What is a hereditary defect that leads to iron excess?

Hemochromatosis

20

What is a diet-influenced condition that leads to iron excess (does have a genetic component)?

Hemosiderosis - excess alcohol consumption (especially red wine), excess iron supplementation by children

21

What are some causes of iron deficiency?

Anemia, infection (H. pylori - ulcers), vitamin deficiencies, inflammation

22

Is vitamin E lipid or water soluble?

Lipid, but does not accumulate in liver to toxic levels

23

Which vitamin can be found in vegetable oils, nuts, fish, and leafy green vegetables?

Vitamin E

24

If a patient comes in with a problem of fat malabsorption, which vitamin does he have low levels of?

Vitamin E

25

What is the main function of vitamin E?

Antioxidant - stop propagation of free-radical damage in membranes.

26

Is vitamin E deficiency common?

Not from diet, but rare genetic abnormalities or fat malabsorption maladies may cause it.

27

What are symptoms of vitamin E deficiency?

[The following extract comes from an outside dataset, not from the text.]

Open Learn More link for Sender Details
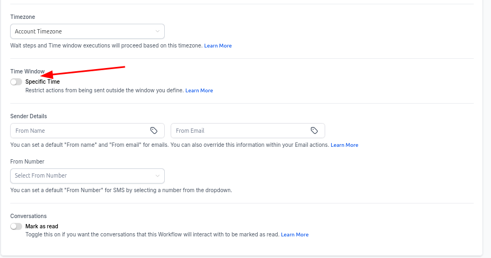 click(x=344, y=145)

Pigmentosa, neurological symptoms (rate depends on level of ROS), may take years to develop if result from surgery or acquired fat malabsorption.

28

What vitamin can regenerate reduced vitamin E?

Vitamin C

29

Is vitamin C lipid or water soluble?

Water soluble

30

What are its reversibly oxidized and reduced forms?

Ascorbic acid & dehydroascorbic acid

31

How can vitamin C be regenerated?

By a number of different enzymes using electrons from NAD(P)H or glutathione.

32

What is the first thing oxidized by plasma when under oxidative stress?

Vitamin C

33

What happens when you have vitamin C deficiency?

Scurvy! Collagen needs vitamin C for proper development. Without it connective tissue in muscle, skin, and blood vessels is defective, leading to hemorrhagia, bleeding gums, weakness, and poor wound and bone healing. 10mg/day vitamin C can prevent this.

34

Vitamin C acts as a cofactor to how many enzymes?

At least 8 different enzymes

35

What happens when you consume megadoses of vitamin C?

Hypoglycemia, kidney stones, indigestion. Chewable supplements can dissolve tooth enamel. No direct evidence that megadoses cure colds or the flu.

36

What is the 2nd thing oxidized in stressed plasma?

Bilirubin - bound to albumin, along with uric acid

37

What is glutathione?

A small tripeptide that is reversibly oxidized/reduced. Good source of electrons to reduce ROS.

38

Is there any evidence that vitamin C or E supplements help fight disease?

2 separate studies out of many have these positive results: 1 - higher plasma vitamin C levels, and, to a lesser degree, fruit and vegetable intake were associated with a substantially decreased risk of diabetes. 2- daily multivitamin supplementation modestly but significantly reduced the risk of total cancer.

39

What is the proposed mechanism for tumoricidal actions of pharmacological ascorbate?

Ascorbate distributes from the blood to the tumor ECF compartments after IV administration. In tumor interstitium, ascorbate is oxidized to ascorbate radical by a metalloprotein catalyst that ultimately forms tumoricidal effector H2O2. Pharmacologic ascorbate concentrations in plasma resulted in formation of both ascorbate radical and H2O2 in ECF - excess ascorbate can act as an oxidant in SOME tumore cells, but only in pharmacologic doses.